Until such time, if ever, as we can generate substantial product revenues, we intend to finance our cash needs through a combination of equity offerings, debt financings, collaborations, strategic alliances and licensing arrangements. There can be no assurance that any of those sources of funding will be available when needed on acceptable terms or at all. To the extent that we raise additional capital through the sale of equity or convertible debt securities, the ownership interests of existing stockholders will be diluted, and the terms of these securities may include liquidation or other preferences that adversely affect the rights of existing stockholders. Debt financing, if available, may involve agreements that include covenants limiting or restricting our ability to take specific actions, such as incurring additional debt, making capital expenditures or declaring dividends. If we raise funds through collaborations, strategic alliances or licensing arrangements with third parties, we may have to relinquish valuable rights to our technologies, future revenue streams, research programs or product candidates or to grant licenses on terms that may not be favorable to us. If we are unable to raise additional funds through equity or debt financings or relationships with third parties when needed or on acceptable terms, we may be required to delay, limit, reduce or terminate our product development or future commercialization efforts; abandon our business strategy of growth through acquisitions; or grant rights to develop and market product candidates that we would otherwise prefer to develop and market ourselves.
Recent Accounting Pronouncements
In January 2017, FASB issued ASU No. 2017-04, “Simplifying the Test for Goodwill Impairment (Topic 350)” which removes Step 2 of the goodwill impairment test that requires a hypothetical purchase price allocation. A goodwill impairment will now be the amount by which a reporting unit’s carrying value exceeds its fair value, not to exceed the carrying amount of goodwill. The amendments in this ASU are effective for fiscal years beginning after December 15, 2019. Early adoption is permitted after January 1, 2017. We do not expect the new guidance to have a significant impact on our consolidated financial statements or related disclosures.

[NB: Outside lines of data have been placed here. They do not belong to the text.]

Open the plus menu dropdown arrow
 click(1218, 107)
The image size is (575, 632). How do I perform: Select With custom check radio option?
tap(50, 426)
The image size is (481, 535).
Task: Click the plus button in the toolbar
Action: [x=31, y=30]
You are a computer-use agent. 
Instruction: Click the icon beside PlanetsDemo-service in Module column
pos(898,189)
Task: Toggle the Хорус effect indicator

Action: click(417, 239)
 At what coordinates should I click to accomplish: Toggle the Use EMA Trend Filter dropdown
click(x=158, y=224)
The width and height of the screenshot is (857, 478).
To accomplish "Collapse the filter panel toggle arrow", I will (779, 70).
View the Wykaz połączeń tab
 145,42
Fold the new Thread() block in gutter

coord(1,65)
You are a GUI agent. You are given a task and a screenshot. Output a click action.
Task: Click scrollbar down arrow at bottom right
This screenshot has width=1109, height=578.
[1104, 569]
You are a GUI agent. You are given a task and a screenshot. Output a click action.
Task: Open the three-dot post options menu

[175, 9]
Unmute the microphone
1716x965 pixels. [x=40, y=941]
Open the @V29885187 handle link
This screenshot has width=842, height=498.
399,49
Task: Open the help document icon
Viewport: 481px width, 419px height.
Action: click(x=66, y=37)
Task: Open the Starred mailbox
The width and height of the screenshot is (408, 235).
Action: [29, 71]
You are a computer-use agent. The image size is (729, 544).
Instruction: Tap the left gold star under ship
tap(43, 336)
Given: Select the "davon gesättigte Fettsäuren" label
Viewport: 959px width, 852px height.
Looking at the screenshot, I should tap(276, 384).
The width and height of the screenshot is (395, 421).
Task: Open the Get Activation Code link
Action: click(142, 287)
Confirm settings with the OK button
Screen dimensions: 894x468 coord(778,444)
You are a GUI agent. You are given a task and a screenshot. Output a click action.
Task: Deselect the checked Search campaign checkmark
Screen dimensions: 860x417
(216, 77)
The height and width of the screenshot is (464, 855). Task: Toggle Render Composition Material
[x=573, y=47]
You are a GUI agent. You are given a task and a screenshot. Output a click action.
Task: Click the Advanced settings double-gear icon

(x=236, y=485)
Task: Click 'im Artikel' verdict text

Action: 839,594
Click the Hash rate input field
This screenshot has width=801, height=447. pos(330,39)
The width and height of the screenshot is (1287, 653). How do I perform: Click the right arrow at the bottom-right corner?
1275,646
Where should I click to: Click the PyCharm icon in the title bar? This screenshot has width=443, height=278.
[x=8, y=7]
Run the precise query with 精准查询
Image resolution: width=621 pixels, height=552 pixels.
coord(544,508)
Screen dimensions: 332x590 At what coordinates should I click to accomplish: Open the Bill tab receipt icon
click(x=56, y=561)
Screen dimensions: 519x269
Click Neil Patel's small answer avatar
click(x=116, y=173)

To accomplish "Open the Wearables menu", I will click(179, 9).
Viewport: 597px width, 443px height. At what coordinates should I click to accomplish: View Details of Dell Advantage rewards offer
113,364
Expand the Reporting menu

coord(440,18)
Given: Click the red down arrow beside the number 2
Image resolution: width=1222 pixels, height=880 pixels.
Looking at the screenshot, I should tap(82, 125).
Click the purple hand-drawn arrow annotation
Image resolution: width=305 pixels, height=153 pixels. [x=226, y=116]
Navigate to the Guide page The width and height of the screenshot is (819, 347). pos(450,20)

In February 2016, the FASB issued ASU No. 2016-02, Leases (Topic 842), which requires lessees to record most leases on the balance sheet and recognize the expenses on the income statement in a manner similar to current practice. ASU 2016-02 states that a lessee would recognize a lease liability for the obligation to make lease payments and a right-to-use asset for the right to use the underlying asset for the lease term. For public entities, the new standard is effective for fiscal years beginning after December 15, 2018 and interim periods within that reporting period. For all other entities, this standard is effective for annual reporting periods beginning after December 15, 2019 and interim periods within annual periods beginning after December 15, 2020. The Company adopted the standard using the modified retrospective approach as of January 1, 2020, with the effective date as of the date of initial application. Consequently, results for the three months ended June 30, 2020 are presented under Topic 842. No prior period amounts were adjusted and continue to be reported in accordance with previous lease guidance, ASC Topic 840, Leases. The Company elected the practical expedients available under the provisions of the new standard, including: not reassessing whether expired or existing contracts are or contain leases; not reassessing the classification of expired or existing leases; and not reassessing the initial direct cost for any existing leases. The Company also elected the practical expedient allowing the use of hindsight in determining the lease term and assessing impairment of right-of-use assets based on all facts and circumstances through the effective date of the new standard. Upon adoption, and prior to Q1 FY20 activity, the Company recognized cumulative operating lease liabilities of $6.6 million and operating right-of-use assets of $4 million. Refer to Note 9 for further discussion of the Company's leases.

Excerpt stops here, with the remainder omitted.